● **Instructions to follow**
The answer must be an exact copy of every record below.

● **Exercise input**
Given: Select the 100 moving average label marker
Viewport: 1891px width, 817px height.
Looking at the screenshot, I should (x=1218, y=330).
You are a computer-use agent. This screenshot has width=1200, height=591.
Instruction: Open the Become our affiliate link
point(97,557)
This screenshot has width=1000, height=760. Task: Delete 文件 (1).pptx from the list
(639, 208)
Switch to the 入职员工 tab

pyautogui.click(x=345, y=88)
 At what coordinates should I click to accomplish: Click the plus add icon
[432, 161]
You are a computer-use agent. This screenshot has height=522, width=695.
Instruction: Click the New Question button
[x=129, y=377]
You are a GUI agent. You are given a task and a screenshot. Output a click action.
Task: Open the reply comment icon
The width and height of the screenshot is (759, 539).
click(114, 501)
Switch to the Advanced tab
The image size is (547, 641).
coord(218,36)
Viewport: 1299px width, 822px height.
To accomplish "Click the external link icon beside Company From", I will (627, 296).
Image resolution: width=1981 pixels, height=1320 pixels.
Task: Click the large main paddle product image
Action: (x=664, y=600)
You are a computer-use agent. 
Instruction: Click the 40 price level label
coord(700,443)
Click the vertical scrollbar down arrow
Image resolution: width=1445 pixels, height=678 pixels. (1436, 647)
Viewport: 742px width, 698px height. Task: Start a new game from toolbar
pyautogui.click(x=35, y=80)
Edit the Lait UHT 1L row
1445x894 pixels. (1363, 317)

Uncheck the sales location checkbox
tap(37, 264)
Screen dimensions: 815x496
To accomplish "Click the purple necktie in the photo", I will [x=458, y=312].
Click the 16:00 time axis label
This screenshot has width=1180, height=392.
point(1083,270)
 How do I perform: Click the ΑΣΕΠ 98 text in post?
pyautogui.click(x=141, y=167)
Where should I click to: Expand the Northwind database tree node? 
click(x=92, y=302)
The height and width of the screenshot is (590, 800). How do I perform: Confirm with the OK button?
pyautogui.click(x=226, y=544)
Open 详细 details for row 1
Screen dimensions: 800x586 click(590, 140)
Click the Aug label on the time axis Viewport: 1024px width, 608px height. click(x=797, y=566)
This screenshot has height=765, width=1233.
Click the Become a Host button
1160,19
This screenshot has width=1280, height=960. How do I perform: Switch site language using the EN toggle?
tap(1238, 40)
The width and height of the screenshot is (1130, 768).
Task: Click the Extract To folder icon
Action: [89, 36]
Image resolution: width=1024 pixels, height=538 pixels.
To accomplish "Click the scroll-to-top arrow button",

● **Answer to the exercise**
Given: Select the 100 moving average label marker
Viewport: 1891px width, 817px height.
Looking at the screenshot, I should (x=1218, y=330).
You are a computer-use agent. This screenshot has width=1200, height=591.
Instruction: Open the Become our affiliate link
point(97,557)
This screenshot has width=1000, height=760. Task: Delete 文件 (1).pptx from the list
(639, 208)
Switch to the 入职员工 tab

pyautogui.click(x=345, y=88)
 At what coordinates should I click to accomplish: Click the plus add icon
[432, 161]
You are a computer-use agent. This screenshot has height=522, width=695.
Instruction: Click the New Question button
[x=129, y=377]
You are a GUI agent. You are given a task and a screenshot. Output a click action.
Task: Open the reply comment icon
The width and height of the screenshot is (759, 539).
click(114, 501)
Switch to the Advanced tab
The image size is (547, 641).
coord(218,36)
Viewport: 1299px width, 822px height.
To accomplish "Click the external link icon beside Company From", I will (627, 296).
Image resolution: width=1981 pixels, height=1320 pixels.
Task: Click the large main paddle product image
Action: (x=664, y=600)
You are a computer-use agent. 
Instruction: Click the 40 price level label
coord(700,443)
Click the vertical scrollbar down arrow
Image resolution: width=1445 pixels, height=678 pixels. (1436, 647)
Viewport: 742px width, 698px height. Task: Start a new game from toolbar
pyautogui.click(x=35, y=80)
Edit the Lait UHT 1L row
1445x894 pixels. (1363, 317)

Uncheck the sales location checkbox
tap(37, 264)
Screen dimensions: 815x496
To accomplish "Click the purple necktie in the photo", I will [x=458, y=312].
Click the 16:00 time axis label
This screenshot has width=1180, height=392.
point(1083,270)
 How do I perform: Click the ΑΣΕΠ 98 text in post?
pyautogui.click(x=141, y=167)
Where should I click to: Expand the Northwind database tree node? 
click(x=92, y=302)
The height and width of the screenshot is (590, 800). How do I perform: Confirm with the OK button?
pyautogui.click(x=226, y=544)
Open 详细 details for row 1
Screen dimensions: 800x586 click(590, 140)
Click the Aug label on the time axis Viewport: 1024px width, 608px height. click(x=797, y=566)
This screenshot has height=765, width=1233.
Click the Become a Host button
1160,19
This screenshot has width=1280, height=960. How do I perform: Switch site language using the EN toggle?
tap(1238, 40)
The width and height of the screenshot is (1130, 768).
Task: Click the Extract To folder icon
Action: [89, 36]
Image resolution: width=1024 pixels, height=538 pixels.
To accomplish "Click the scroll-to-top arrow button",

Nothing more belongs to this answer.